AH's deficit is extremely rare. Only one other similar case has been reported since McCloskey and his colleagues published their first findings about AH: In 2007, Swiss researchers described a 33-year-old woman who suffered brain damage after her brain was temporarily deprived of oxygen and thereafter made perceptual errors very similar AH's. What makes AH's case even more interesting is that she was apparently born with her deficit, and in fact did even not know she had it until McCloskey discovered it in the laboratory as they were working together.

'She approached me one day after a lecture during which I was talking about a patient who had difficulty spelling after a brain-damaging stroke, and she mentioned that she wasn't a very good speller,' McCloskey remembered. 'I offered to give her the same spelling test I routinely use in research, and was surprised to find that this obviously bright student misspelled nearly half of the words. That was a clue that something was going on here.'

McCloskey discovered exactly what was going on through further tests. He said that the student was 'startled' to learn about her deficit, but that in the end, it probably helped explain certain challenges she had faced in her life.

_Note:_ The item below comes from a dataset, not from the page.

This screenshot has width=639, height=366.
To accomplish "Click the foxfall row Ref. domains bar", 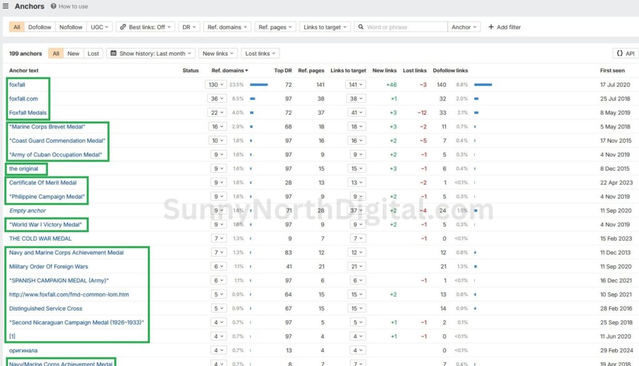I will click(x=258, y=84).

According to McCloskey, it was AH's ability to compensate for this deficit that allowed her to be such a successful, high achiever.

'First of all, under some conditions - most notably, when objects are moving - she can perceive location and orientation normally. It's largely for this reason that she is able to drive,' McCloskey explained. 'Second, she perceives sound and touch normally, and this helps. For instance, if a person is talking to her, she uses the sound - and the person's motion - to locate him or her. Third, AH is extremely bright, which has helped her do well in school and elsewhere despite the deficit.'

And fourth, over the years, AH deliberately devised approaches to help her compensate for this weakness. For example, she had trouble with phone numbers, because she mixes up the digits. So she learned to place her two index fingers together on the page so she could see a single digit at a time. In addition, because the deficit means she cannot read digital or analogue clocks (she sees the numbers or hands in the wrong places), she stopped wearing a wristwatch. This allowed her an excuse for asking other people for the time.